Cognitive Processing Therapy (CPT)
Challenges and changes unhelpful beliefs related to trauma to create a new conceptualization of traumatic events. Indicated in: PTSD.
Interpersonal Therapy (IPT)
Focuses on relationship conflicts, life-role transitions, and grief. Indicated in: depression.
Variable-term
Dialectical Behavioural Therapy (DBT)
Focuses on acceptance and change, emotional regulation, mindfulness, and distress tolerance. Indicated in: borderline personality and self-harm behaviours.
Family Therapy
Multi-person therapy for when symptoms are exacerbated by interpersonal interactions within the family. Indicated in: disruptive behaviour in children, eating disorders, and schizophrenia.
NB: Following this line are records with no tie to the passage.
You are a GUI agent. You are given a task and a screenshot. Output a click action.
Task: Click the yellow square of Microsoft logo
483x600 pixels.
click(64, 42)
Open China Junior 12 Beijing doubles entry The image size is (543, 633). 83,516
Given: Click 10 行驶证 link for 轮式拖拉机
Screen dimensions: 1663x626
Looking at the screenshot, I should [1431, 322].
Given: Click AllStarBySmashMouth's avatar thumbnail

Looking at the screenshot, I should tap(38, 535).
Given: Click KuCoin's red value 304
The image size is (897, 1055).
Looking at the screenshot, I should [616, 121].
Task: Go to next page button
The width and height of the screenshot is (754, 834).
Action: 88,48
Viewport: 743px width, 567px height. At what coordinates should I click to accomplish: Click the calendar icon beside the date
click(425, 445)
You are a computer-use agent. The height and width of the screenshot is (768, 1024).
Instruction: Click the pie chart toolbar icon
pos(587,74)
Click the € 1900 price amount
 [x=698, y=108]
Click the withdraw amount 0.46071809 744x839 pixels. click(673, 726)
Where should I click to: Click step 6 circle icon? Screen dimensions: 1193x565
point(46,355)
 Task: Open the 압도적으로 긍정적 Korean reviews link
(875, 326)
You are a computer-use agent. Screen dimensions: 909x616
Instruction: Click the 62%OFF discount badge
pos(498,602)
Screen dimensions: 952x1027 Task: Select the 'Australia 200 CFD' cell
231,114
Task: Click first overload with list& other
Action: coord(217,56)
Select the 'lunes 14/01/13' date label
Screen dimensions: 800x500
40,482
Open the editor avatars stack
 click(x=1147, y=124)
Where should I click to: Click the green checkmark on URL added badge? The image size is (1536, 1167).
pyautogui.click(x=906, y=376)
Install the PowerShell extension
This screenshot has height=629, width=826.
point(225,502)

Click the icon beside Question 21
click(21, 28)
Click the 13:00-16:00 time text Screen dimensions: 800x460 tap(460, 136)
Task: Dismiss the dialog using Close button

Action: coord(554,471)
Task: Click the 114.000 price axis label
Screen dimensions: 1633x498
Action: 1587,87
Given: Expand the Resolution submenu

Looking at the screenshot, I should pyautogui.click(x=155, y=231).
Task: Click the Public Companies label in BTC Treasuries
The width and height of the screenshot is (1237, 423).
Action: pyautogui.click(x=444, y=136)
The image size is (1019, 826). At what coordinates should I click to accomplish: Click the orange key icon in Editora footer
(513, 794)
Motivational Interviewing (MI)
Addresses ambivalence to change using a non-judgmental stance, enhances motivation to change, and acknowledges resistance. Indicated in: substance use disorders.
Supportive Psychotherapy
The therapist is the guide, listens, understands, and reinforces coping skills and adaptive defense mechanisms. Indicated in: lower cognitive function, crisis, schizophrenia
Long-term
Psychodynamic Psychotherapy
Explores unconscious conflicts that cause symptoms and explores past relationships, transference, and defense mechanisms.
Other
Acceptance and Commitment Therapy (ACT)
Uses commitment and behaviour change strategies to increase psychological flexibility.
Biofeedback
A treatment modality where patients use signals from the body (e.g. - heart rate, muscle tension, skin temperature, blood pressure) as a guide.
Mindfulness-Based Therapy
Focusing on and noticing the present as it is using breathing and relaxation techniques.
Trauma-Informed Care
An approach to therapy that takes into account the impacts of trauma in all aspects of a patient's care.